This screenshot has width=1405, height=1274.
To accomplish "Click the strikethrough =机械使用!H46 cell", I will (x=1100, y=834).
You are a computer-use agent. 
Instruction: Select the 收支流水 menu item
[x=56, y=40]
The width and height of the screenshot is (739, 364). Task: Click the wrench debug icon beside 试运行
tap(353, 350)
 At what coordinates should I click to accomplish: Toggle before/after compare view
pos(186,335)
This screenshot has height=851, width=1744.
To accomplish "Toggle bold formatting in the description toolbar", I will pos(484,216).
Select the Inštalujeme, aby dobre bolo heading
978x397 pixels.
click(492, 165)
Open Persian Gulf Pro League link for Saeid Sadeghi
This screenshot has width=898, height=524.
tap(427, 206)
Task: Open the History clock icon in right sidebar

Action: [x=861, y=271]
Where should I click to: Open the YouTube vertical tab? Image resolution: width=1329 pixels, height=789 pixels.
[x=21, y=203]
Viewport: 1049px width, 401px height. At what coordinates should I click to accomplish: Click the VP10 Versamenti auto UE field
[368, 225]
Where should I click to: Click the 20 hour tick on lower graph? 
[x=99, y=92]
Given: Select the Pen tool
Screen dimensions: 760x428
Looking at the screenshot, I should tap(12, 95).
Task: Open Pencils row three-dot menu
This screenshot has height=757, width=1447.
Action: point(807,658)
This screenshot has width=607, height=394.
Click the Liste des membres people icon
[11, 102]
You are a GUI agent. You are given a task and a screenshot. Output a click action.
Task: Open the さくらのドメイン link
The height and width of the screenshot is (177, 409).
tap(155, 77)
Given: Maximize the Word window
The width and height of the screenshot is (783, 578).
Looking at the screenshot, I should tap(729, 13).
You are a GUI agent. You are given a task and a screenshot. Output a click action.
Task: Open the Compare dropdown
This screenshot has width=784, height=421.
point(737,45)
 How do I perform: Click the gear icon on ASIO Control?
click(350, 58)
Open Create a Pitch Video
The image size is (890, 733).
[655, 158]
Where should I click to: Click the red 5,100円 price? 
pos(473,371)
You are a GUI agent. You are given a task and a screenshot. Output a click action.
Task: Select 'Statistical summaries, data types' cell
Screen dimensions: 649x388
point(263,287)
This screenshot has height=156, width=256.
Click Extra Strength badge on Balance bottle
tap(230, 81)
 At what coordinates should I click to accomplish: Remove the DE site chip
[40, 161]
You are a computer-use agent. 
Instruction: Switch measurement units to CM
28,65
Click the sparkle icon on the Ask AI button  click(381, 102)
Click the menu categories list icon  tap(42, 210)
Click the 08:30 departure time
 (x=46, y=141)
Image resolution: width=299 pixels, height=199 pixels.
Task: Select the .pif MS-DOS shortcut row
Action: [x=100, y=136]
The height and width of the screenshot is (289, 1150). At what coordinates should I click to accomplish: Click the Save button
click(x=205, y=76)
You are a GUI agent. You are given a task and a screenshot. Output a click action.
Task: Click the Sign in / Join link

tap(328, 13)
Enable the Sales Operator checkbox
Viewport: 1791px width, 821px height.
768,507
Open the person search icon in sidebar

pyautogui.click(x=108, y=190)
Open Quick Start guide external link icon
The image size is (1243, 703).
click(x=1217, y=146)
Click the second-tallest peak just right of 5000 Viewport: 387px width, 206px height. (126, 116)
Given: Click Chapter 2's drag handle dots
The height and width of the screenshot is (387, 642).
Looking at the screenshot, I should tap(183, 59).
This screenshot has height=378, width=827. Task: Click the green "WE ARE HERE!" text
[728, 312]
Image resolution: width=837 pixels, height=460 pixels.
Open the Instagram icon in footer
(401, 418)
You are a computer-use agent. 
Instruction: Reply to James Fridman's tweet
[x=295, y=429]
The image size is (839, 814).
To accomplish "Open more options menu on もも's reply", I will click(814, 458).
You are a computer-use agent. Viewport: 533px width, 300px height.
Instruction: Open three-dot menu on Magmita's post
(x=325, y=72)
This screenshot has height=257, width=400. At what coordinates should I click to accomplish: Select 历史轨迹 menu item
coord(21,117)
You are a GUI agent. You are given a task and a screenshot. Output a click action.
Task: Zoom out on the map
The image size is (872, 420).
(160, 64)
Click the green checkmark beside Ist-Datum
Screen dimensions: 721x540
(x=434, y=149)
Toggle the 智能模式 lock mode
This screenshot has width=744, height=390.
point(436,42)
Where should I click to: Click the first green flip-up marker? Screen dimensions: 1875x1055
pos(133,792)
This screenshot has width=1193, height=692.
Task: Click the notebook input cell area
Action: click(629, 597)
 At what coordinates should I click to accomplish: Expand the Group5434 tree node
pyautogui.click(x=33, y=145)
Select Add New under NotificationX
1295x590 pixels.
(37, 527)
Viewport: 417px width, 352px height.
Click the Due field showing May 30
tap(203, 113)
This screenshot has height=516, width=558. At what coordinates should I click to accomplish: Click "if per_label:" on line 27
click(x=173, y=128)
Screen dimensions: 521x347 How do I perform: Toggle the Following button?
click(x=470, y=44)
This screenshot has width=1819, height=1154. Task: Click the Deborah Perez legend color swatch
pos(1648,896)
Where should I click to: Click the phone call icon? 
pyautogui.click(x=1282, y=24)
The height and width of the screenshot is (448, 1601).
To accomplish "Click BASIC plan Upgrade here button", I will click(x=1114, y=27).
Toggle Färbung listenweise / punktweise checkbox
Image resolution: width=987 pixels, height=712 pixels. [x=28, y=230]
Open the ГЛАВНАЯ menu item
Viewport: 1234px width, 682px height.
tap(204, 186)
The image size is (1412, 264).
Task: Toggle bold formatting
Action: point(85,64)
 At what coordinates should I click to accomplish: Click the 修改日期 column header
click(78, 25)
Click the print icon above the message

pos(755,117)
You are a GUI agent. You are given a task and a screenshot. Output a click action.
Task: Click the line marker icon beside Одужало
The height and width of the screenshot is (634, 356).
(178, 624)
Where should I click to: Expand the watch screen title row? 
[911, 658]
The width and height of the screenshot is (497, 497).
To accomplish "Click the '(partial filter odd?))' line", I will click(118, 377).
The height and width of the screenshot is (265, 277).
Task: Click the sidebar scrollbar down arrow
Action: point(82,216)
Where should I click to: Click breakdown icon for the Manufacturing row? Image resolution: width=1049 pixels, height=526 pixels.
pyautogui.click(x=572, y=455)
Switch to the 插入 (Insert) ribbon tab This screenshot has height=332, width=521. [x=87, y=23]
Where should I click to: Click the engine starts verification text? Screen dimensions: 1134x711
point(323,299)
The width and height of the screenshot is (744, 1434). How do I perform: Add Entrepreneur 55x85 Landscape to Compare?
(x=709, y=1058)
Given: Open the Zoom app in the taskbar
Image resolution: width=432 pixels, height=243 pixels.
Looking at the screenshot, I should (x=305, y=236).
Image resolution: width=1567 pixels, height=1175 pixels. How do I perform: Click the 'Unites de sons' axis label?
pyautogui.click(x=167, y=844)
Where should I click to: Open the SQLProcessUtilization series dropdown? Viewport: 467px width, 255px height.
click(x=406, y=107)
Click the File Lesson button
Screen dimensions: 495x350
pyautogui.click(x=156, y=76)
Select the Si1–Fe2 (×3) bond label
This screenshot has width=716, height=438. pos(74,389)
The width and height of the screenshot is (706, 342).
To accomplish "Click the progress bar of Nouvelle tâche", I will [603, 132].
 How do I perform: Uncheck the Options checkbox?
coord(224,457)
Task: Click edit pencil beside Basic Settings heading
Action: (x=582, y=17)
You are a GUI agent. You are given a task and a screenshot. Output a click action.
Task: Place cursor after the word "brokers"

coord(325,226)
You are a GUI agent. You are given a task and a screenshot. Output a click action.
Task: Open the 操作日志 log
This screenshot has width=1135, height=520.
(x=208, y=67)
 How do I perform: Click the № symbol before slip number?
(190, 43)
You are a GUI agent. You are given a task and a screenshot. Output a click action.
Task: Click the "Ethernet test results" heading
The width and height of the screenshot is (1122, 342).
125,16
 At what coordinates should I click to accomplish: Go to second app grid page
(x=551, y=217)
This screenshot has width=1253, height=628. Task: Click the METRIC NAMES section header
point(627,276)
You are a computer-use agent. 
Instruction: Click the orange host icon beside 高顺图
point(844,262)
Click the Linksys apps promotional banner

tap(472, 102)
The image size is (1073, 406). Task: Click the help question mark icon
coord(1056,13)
************
**SHORT EXERCISE:** Reproduce the lines above verbatim, starting at the line that contains "Task: Open Pencils row three-dot menu" and ending at the line that contains "tap(230, 81)", with both of those lines included.

**EXERCISE RESULT:**
Task: Open Pencils row three-dot menu
This screenshot has height=757, width=1447.
Action: point(807,658)
This screenshot has width=607, height=394.
Click the Liste des membres people icon
[11, 102]
You are a GUI agent. You are given a task and a screenshot. Output a click action.
Task: Open the さくらのドメイン link
The height and width of the screenshot is (177, 409).
tap(155, 77)
Given: Maximize the Word window
The width and height of the screenshot is (783, 578).
Looking at the screenshot, I should tap(729, 13).
You are a GUI agent. You are given a task and a screenshot. Output a click action.
Task: Open the Compare dropdown
This screenshot has width=784, height=421.
point(737,45)
 How do I perform: Click the gear icon on ASIO Control?
click(350, 58)
Open Create a Pitch Video
The image size is (890, 733).
[655, 158]
Where should I click to: Click the red 5,100円 price? 
pos(473,371)
You are a GUI agent. You are given a task and a screenshot. Output a click action.
Task: Select 'Statistical summaries, data types' cell
Screen dimensions: 649x388
point(263,287)
This screenshot has height=156, width=256.
Click Extra Strength badge on Balance bottle
tap(230, 81)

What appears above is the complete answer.